You can't dance around it too much, I wanted it to be definitely, clearly a monster by the end so you can't not show it. You have to show it a bit, so it was tricky to dial in how much or how little. I think we have a pretty generous amount.

The moment that freaked me out the most when Jane is doing the on-air – which I thought was the most upsetting scene in the film, it's very hard to watch – but it was the bit where the hand touches her face when she has a flashback.

I thought the monster could be more than the literal creature that attacks, that it could be a presence in her life. The part that freaked you out is probably the thing that most of us are affected by which is the PTSD or the times it creeps in when you don't it to, it's this burden.

Arrow Films

You co-wrote the film with Emma Fitzpatrick, how hard or easy does that make directing with the film when you know the lead has had a hand in creating the story?

It was great, honestly, I felt we were aligned in telling the story. I trusted her feedback on set when she felt something was off or didn't feel right. When she would push back, or we would collaborate, I would trust her. I think it taught me to trust my actors. I think there's something special in knowing they've had a hand in creating the thing. I think that in general.

I've been on a few sets where there's the omniscient director who shouts down orders to the masses “do this, do that, again but sadder” and then I watch the actors react and I think I don't know that you're making art together, you're making art despite each other. I like the level of intimacy. 

Also I was holding the camera, so it felt like this live wire between the two of us. 

The entire cast is comprised of women, was that a conscious decision to remove the inherent idea that men don't believe women and to examine society, or was it just a practical thing that it was easier to get women?

It was so many things. I do want to put a big asterisk, that we don't see male faces but we do see other bodies that are not male. A lot of the cast are uterus or non-binary woman. But the main thing was I'm really tired of seeing first act: heroic guy in some sort of heroic scene with the women in his life. First act break: one of these women is sexually assaulted, heroes journey begins. Then it's the guy looking for redemption.

I'm just so tired of that story, I'm more curious about the violence that exists and how we treat each other. I do think there's a vague sentiment that women who talk about violence against women hate men, and it's really no where near the purpose of the conversation. So I thought what happens if we take them out and give the people most affected the floor, and ride it out to the end.

And just a little bit about why a monster, once you introduce a person who commits this crime you are curious what made them do this. Once you introduce a villain you want to know the psychology of why, and how can I prevent this for myself. I really didn't care to explore that, I really wanted to hone in on the violence we inflict on each other. 

I watched this after after watching the first episode of the Jeffrey Dahmer series on Netflix and it's interesting that this follows the victim, you're with the victim the whole time. Whereas that is something that gives the person who assaults and kills people airtime. It definitely felt like a mission statement to be “no, we talk about the victim not the perpetrator”.

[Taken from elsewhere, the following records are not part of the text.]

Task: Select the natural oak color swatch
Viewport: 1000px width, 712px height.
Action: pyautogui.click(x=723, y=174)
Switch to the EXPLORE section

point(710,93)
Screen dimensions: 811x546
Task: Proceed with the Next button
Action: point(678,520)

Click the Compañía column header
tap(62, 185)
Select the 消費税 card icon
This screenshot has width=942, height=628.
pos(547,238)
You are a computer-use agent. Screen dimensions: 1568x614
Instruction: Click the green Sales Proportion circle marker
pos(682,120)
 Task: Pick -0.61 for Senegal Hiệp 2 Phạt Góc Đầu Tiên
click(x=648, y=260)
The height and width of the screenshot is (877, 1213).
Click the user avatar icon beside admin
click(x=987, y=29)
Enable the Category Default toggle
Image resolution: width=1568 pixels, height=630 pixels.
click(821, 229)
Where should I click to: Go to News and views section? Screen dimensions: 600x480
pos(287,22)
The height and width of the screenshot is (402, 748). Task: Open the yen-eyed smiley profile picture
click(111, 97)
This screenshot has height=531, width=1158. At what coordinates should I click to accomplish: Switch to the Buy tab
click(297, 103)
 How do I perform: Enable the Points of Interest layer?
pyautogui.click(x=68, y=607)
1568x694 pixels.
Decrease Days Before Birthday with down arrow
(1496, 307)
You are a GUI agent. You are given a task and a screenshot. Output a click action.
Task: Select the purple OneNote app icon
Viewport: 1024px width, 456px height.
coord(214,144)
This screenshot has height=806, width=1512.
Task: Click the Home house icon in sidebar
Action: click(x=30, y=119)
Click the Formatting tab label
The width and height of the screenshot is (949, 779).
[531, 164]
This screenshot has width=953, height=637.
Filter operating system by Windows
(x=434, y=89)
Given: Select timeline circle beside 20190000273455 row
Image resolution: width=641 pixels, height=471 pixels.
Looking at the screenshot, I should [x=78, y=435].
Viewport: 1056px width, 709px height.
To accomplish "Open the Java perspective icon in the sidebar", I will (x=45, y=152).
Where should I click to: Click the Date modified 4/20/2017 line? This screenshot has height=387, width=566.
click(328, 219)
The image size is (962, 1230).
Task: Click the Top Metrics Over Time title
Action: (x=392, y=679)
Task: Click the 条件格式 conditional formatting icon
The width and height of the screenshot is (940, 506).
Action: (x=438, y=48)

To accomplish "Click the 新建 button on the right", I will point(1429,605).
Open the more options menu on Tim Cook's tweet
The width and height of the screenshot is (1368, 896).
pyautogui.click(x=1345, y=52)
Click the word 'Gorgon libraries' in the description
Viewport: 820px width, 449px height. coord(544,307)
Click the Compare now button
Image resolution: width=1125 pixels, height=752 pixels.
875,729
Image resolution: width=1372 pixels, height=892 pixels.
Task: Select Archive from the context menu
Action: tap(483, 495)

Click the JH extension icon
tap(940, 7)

I also think anyone recovering from this is on a heroes journey. We have moments in our lives that radically change us because they were awful, and the journey to figuring out what to do with your life and your allies is so hard. At the end of the day it's a monster movie so you could insert yourself with any violence or types of trauma.

One of the moments that stood out to me was when the young lady approached Jane and said “I believe you” and it brought her back from the brink. 

In my life I've had so many unlikely moments, where people just throw me a bone when I need it the most. They had no idea, it cost them nothing. So really what I hope people take away from that moment is that if you have the impulse to do something that is kind, there might be a reason that is larger than you that you don't know. 

Arrow Video will release Take Back the Night on special edition Blu-Ray in the UK on 10th October 2022.